The Pandemic Will End: How and Why

A message from Dr. David C. Weisman, Director of Clinical Research

How ANA Research is keeping trial subjects safe

David C. Weisman, MD
Director, ANA Clinical Research Center

The FDA recently released guidance on clinical trials in an age of COVID19. The entire guidance boils down to all parties involved in clinical trials “assuring the safety of trial participants, maintaining compliance with good clinical practice (GCP), and minimizing risks to trial integrity.” Usually these mandates don’t oppose each other. The trials are designed to ensure safety of trial participants, which is enshrined in the spirit of good clinical practice. I’m afraid COVID19, however, brings competing goods into opposition. To maintain trial integrity, subjects sometimes have to come into a research center. Part of this is to figure out the response to the drug, and part of it is for safety. Taking a safety lab could puts a subject in danger of coronavirus contact. Consequences follow either way: no safety labs and no trial data or possible coronavirus exposure?

Clinical researchers must now choose one good over another. A hard decision made harder by the nature of what pandemics do. Pandemics don’t just affect a person, which can be tragic enough, they affect and spread from one to another.

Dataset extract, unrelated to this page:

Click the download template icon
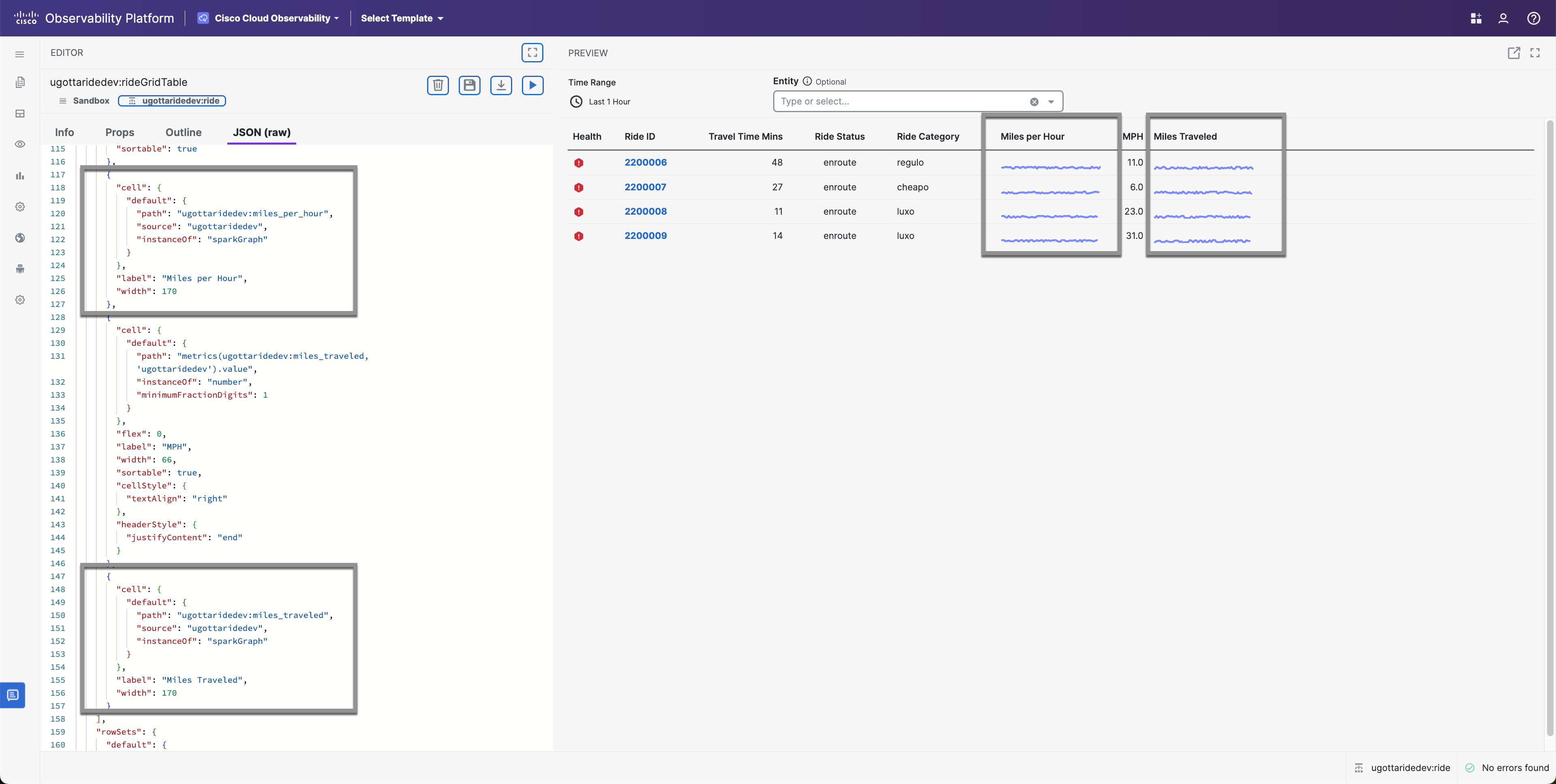The height and width of the screenshot is (784, 1556). coord(501,85)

So there are even more considerations. A trial subject may be happy to come in for labs and for dosing, so is fine with personal risk. But what if he lives in a senior village on lock down? The consequences grow. If infected, he could represent a threat to hundreds more. His high risk tolerance is for himself, can it be applied to others? In this situation, we can’t put people in harm’s way, but we must also continue to conduct clinical trials. Clinical trials will allow us to find out what works to vaccinate against coronavirus or blunt the symptoms of COVID19, not wishful thinking of TV doctors like Dr. Oz.

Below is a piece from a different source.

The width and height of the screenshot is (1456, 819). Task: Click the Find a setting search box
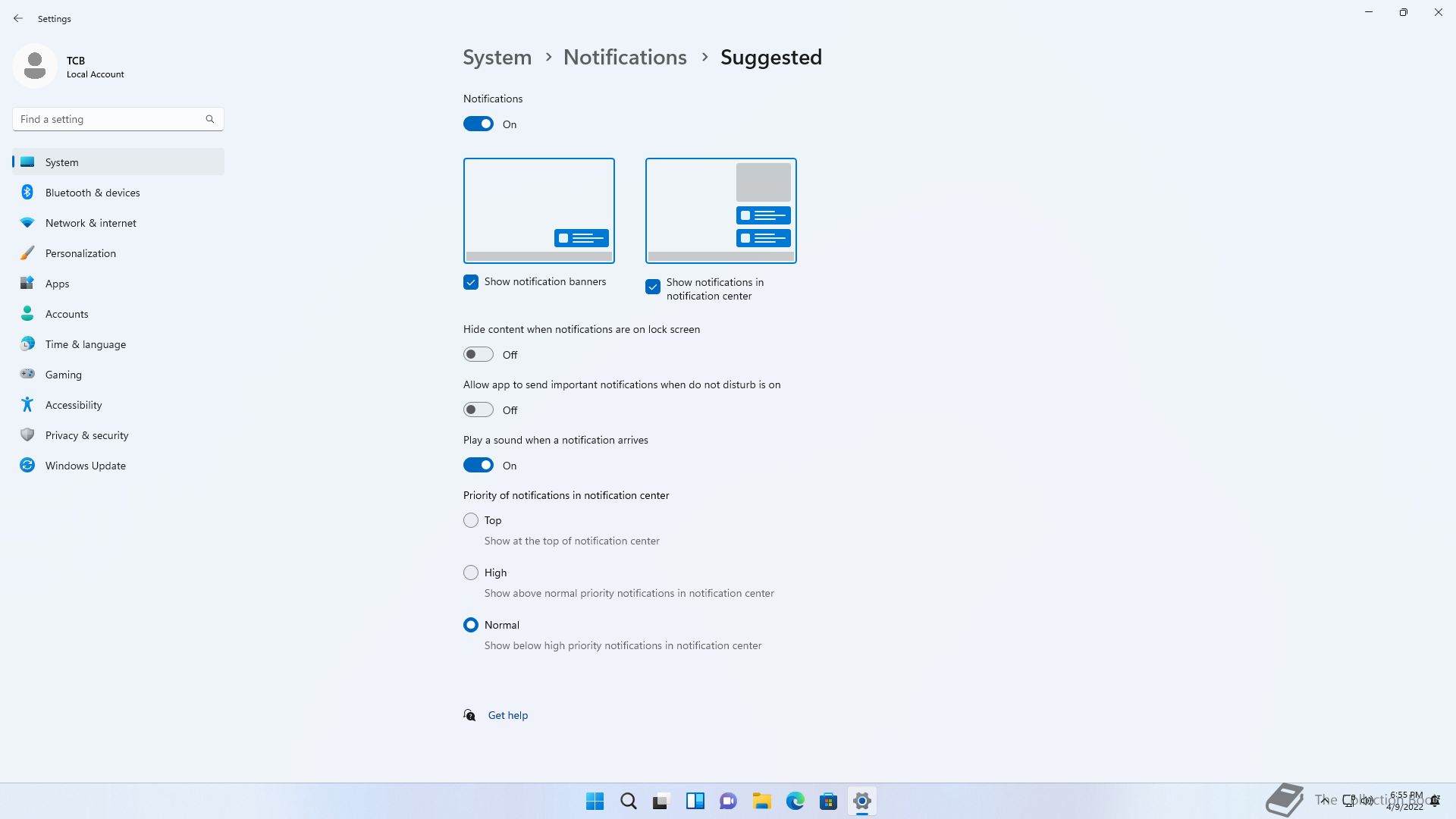(110, 119)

In response, we stopped screening into trials. Those currently enrolled are being treated in such a way as to reduce risk drastically (spraying down surroundings, going to one place in the clinic, using masks). We will all get through this. At some point we will get through, and continue to devote ourselves to developing novel treatments for Alzheimer’s, Parkinson’s, MS, pain, and stroke.

Stay distant, stay safe, flatten the curve until we have treatments and a vaccine.